# Ausgangstext
···
TQW Magazin
Evelyn Annuß über Ophelia’s Got Talent von Florentina Holzinger

Liquid Queering

 

Liquid Queering

Den Guckkasten als eine Art Tanker von allen Seiten kapern und – unter diesen eingehegten Bedingungen – der Schwerkraft quasi entzogene, fluide Erscheinungs- und Begegnungsformen des Auf- und Abtauchens ausloten … Im September 2022 an der Berliner Volksbühne am Rosa-Luxemburg-Platz uraufgeführt und nun als Veranstaltung des Tanzquartier Wien auf der Bühne des Wiener Volkstheaters zu sehen, untersucht Florentina Holzingers aktuelle Arbeit Ophelia’s Got Talent eine andere, liquide Form des Chorischen, des vagen Bezugnehmens, in immer neuen losen Körperkonfigurationen. So liefert diese Arbeit den Ausblick darauf, dass Chöre immer schon environmentale Figuren sind,[1] die sich der Fokussierbarkeit entziehen und deren Erscheinungsformen im Theater dem Tanz näher sind als einer von der zentralperspektivischen Malerei aus gedachten Repräsentationsästhetik. Entsprechend verweist Holzingers nackte motley crew auch nicht auf die Frage nach der Genealogie einer einzelnen Figur, sondern allenfalls in fortgesetzter Übertragung auf die nach der Gattung.
···
# Datensätze
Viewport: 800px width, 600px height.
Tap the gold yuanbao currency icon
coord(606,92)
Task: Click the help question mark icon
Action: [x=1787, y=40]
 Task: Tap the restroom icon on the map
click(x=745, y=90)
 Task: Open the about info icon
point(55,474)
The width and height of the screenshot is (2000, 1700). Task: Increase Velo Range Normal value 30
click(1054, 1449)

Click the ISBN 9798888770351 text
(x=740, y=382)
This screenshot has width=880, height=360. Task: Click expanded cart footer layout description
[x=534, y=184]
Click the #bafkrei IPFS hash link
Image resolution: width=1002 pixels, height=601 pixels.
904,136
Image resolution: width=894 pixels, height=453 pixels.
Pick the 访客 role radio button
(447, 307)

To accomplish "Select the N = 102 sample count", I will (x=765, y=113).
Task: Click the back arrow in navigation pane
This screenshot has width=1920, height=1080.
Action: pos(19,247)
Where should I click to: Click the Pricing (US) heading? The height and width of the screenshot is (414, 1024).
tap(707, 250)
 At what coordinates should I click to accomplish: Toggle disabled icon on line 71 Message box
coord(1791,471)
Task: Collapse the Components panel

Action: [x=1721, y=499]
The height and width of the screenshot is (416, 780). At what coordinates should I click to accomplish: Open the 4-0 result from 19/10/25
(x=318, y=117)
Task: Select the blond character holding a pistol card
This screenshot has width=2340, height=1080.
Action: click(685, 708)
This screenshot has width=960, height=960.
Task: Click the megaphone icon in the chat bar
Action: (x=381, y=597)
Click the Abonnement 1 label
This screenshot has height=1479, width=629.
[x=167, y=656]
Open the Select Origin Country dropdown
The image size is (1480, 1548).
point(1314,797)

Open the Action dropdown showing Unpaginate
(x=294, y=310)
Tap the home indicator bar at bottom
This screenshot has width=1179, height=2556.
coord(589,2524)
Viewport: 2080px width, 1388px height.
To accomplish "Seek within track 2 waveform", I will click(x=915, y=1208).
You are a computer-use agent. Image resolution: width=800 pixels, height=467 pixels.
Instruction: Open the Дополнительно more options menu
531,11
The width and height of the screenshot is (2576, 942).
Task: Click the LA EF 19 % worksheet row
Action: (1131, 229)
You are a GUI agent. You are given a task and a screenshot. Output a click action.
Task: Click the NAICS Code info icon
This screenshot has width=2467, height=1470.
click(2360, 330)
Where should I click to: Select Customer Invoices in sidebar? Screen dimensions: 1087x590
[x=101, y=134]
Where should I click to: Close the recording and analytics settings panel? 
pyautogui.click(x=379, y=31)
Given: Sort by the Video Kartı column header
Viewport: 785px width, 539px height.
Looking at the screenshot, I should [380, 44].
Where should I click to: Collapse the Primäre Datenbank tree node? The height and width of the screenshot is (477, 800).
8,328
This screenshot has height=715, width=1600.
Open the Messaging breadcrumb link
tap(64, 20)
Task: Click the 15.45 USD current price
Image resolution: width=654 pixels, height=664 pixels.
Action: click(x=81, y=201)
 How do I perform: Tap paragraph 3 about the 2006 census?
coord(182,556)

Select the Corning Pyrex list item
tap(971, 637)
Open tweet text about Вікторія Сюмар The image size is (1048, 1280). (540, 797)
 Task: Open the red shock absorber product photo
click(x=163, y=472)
···
# Aufgabenstellung
Schreibe den Text über Holzingers Ophelia’s Got Talent nach seinem letzten Satz weiter. Die Datensätze stammen aus einer anderen Quelle als der Text.

# Musterlösung
Die Auftrittsform dieses queeren Gefüges erinnert an die „liquidarity“[2] temporärer, apersonaler Bezugnahmen – an „vague belongings“, die die Möglichkeit nichtgenealogischer Allianzen jenseits binärer, kleinfamilialer Heteronormativität aufscheinen lassen und zugleich Signatur postdisziplinärer Beziehungsweisen in der spätkapitalistischen „liquid modernity“ sind. Die letzten Holzinger-Produktionen wurden wegen der exponierten Ballettzitate noch als dekonstruktiv, als negativ bezogen auf das disziplinatorische Bewegungsregime einer ehemals hegemonialen Hochkultur und ihrer misogynen Begleiterscheinungen gelesen. An Ophelia’s Got Talent wird das Eigenrecht der zitierten „minderen“, spektakulären Auftritte akzentuiert, die sowohl unvorhersehbaren, singulären Formen von Virtuosität als auch potenziell anderen Beziehungsweisen Raum geben.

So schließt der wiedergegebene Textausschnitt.